0.5 Million “Frentic” Shoppers Hit Click Frenzy
Click Frenzy, the 24 hour online frenzy kicked off at 7pm AEST yesterday is going very well, with retailers getting over 1 million hits in the first 12 hours.
In the first hour (7-8pm) there were 203,742 visitors, alone.
Co-founder Grant Arnott told CN today he is “very pleased” with results so far, and says Click Frenzy is likely to have 1.6 million visitors in total, similar to last year’s traffic.
Early results and feedback from retailers are “fantastic” and the system is working fine with no technical issues to report, he says, unlike last year when Click Frenzy IT systems went into meltdown, unable to cope with traffic volumes.
There have been over 1 million visits to the participating retailers, by 7am this morning. The three most popular are Big W, Myer and Bonds.
Click Frenzy sites have already been visited by 580,000 consumers mostly in the first 12 hours, suggesting consumers are hitting multiple retailers looking for deals. There are 300 brands and retailers in total, an increase from last year.
“We are ecstatic with the results from last night and set for a massive second half today as it’s far from over,” says Arnott.
“At the same point last year, I wanted to crawl into a hole, so for the whole team at Click Frenzy and our technology and marketing partners, this is a great feeling.”
Consumer activity on Click Frenzy is a lot more “frentic” this year – it’s less about curiosity and more about grabbing bargains, says Arnott.
“Everyone is hungry for deals”. Womenswear, toys and electrical are the most sought after items so far.
Bargain hungry consumers too seem to be pleased with this year’s event, judging by Twitter comments.
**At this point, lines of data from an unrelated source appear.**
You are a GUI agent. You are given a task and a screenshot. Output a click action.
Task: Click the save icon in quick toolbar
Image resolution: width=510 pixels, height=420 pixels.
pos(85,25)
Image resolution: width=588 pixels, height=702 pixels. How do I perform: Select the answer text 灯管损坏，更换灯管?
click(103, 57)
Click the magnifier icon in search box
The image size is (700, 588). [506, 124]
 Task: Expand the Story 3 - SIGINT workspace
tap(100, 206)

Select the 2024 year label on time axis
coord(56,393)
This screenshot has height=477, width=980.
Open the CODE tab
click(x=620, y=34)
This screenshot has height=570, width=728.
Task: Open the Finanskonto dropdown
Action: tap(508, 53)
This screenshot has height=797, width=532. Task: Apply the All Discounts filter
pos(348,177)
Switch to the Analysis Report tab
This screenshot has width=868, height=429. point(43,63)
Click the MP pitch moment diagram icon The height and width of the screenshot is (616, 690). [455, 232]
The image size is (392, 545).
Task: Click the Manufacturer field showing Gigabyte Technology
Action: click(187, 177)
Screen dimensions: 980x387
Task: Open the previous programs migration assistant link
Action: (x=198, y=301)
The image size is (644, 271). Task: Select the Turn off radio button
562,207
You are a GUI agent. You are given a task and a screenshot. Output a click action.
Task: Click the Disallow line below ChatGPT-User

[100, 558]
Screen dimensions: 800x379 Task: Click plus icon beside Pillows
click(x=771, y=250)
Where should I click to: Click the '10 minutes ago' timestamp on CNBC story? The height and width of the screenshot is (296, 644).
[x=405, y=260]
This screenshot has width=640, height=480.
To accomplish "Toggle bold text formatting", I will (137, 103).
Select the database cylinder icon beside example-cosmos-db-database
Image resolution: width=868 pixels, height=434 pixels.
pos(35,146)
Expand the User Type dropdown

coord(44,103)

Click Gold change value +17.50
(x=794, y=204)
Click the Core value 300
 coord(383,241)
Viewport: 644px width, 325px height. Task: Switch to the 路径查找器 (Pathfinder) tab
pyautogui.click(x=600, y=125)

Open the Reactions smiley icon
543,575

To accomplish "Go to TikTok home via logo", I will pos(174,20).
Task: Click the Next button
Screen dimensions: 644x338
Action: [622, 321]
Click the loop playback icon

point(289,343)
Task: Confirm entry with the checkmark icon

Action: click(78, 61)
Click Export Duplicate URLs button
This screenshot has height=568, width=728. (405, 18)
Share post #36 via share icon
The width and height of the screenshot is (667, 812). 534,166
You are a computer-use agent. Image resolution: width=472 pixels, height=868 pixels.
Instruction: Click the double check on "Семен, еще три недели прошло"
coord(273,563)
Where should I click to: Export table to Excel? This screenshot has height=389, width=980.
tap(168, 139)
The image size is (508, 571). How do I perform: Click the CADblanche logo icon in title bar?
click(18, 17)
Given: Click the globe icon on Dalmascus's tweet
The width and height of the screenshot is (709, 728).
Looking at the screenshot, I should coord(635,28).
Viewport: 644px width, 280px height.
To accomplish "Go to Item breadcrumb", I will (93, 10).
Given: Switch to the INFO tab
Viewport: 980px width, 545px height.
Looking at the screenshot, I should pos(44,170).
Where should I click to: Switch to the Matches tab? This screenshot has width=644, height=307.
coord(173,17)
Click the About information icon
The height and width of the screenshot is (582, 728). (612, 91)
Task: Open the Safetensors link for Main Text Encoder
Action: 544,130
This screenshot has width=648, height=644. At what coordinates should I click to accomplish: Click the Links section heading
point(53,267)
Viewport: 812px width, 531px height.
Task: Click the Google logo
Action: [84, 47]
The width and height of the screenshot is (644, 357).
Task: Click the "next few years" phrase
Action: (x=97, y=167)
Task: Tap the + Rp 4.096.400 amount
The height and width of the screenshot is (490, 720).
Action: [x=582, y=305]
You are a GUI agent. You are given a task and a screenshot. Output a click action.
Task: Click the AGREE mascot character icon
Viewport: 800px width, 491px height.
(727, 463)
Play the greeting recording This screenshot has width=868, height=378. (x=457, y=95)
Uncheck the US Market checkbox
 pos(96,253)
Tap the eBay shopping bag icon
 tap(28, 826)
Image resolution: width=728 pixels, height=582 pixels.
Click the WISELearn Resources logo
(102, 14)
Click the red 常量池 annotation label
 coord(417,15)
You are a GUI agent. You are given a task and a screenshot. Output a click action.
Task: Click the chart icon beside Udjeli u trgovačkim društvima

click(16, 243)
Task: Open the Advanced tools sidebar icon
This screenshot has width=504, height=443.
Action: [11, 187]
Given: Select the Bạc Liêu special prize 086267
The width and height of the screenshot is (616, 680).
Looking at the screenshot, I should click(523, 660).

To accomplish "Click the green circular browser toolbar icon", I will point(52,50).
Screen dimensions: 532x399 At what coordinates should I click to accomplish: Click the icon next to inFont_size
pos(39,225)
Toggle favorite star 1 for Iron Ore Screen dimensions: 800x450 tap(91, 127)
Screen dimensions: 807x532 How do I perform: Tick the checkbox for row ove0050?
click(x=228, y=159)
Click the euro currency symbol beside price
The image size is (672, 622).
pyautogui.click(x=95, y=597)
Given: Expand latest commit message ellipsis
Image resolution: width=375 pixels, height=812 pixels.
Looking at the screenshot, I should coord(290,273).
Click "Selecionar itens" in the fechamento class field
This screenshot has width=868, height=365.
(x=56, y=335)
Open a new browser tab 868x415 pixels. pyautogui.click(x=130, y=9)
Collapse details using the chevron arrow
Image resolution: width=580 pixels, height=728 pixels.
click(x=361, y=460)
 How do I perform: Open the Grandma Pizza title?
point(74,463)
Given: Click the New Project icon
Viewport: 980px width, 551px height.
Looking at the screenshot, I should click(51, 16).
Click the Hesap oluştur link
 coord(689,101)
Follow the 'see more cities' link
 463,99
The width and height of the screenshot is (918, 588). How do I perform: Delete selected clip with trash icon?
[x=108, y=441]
Average time spent online by “frentic” shoppers is 10 minutes. The average number of pages visited is 7.5.
|However, some retailers who took part in Click Frenzy last year, have decided to go it alone this year.
This week, Dick Smith launched ‘Deal Frenzy’ and Kogan who used the CF name despite it being trademarked. CF organisers are now taking legal action against the etailer.
Arnott says it is “nonsensical” that companies would choose to compete against Click Frenzy when it still has to pay Google ad fees, which are more than what they would pay CF, which is a “cooperated marketing effort,” he says.